Subject: Re: Hard to track problem
To: Konrad Neuwirth <konrad@mailathome.or.at>
From: Manuel Bouyer <bouyer@antioche.eu.org>
List: port-xen
Date: 10/25/2006 13:11:44
On Wed, Oct 25, 2006 at 10:53:10AM +0200, Konrad Neuwirth wrote:
> One of our Xen systems reliably stops working in an interesting, but not
> entirely easy-to-understand way.
> 
> First, a sketch of our general configuration:
> 
> We're running two mostly identical systems in a remote data center.  The
> systems run 4.0_BETA on Xen 2. Hardware-wise, they're AMD64 (single core
> running NetBSD/i386 because of Xen; they have re-driven Realtek 8169B
> ethernet on board.  The card is driven by the dom0 but doesn't have a
> publicly reachable IP address there -- the first interface responding to
> outside traffic is a single-purpose dom0 that does firewalling and
> routing to the other domUs.
> 
> Because we don't have a private network at the colocation center, the
> router domUs also have an IPsec-based VPN amongst each other.  The domUs
> run ucarp over that VPN so that we can fail over single domUs if
> something happens.
> 
> One of the domUs is our 'database engine', running pgpool as the HA
> layer atop of postgresql so we can keep the databases in sync on both
> machines easily.  But as soon as we feed a larger database dump onto
> pgpool, the entire machine stops to respond to outside network traffic.
> The dom0 console logs a "re0: watchdog timeout", pinging outside
> machines from one of the domUs leads to a "no buffers available" message
> on the xennet interface.
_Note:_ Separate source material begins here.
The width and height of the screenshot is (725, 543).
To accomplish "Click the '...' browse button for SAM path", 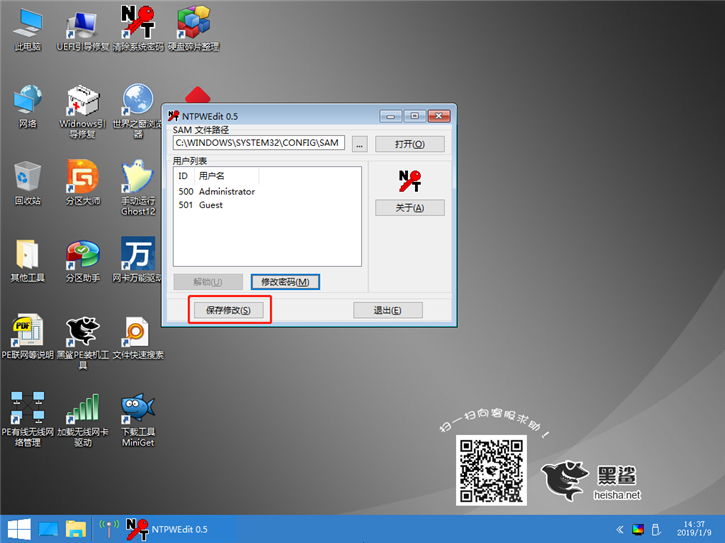I will tap(359, 144).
First tests indicate that the problem is that
> too much network traffic is generated at once -- feeding the dump to
> just one postgresql server is fine, as soon as pgpool starts to
> distribute the transactions onto both machines, the one sending the feed
> is dead again.
> 
> We've already increased NMBCLUSTERS to 20480 -- so I suppose that should
> suffice for a while.  Alas, I have no idea on how to debug this.  What
> buffers could we still increase? And -- how can we trace down this
> problem well enough to stop it from happening?

My guess it that it's a bug in the re(4) driver. Could you try using
the rtk driver instead (if it supports your card), or using -current ?
There have been some fixes to re(4) in current which may solve your
problem.

-- 
Manuel Bouyer, LIP6, Universite Paris VI.           Manuel.Bouyer@lip6.fr
     NetBSD: 26 ans d'experience feront toujours la difference
--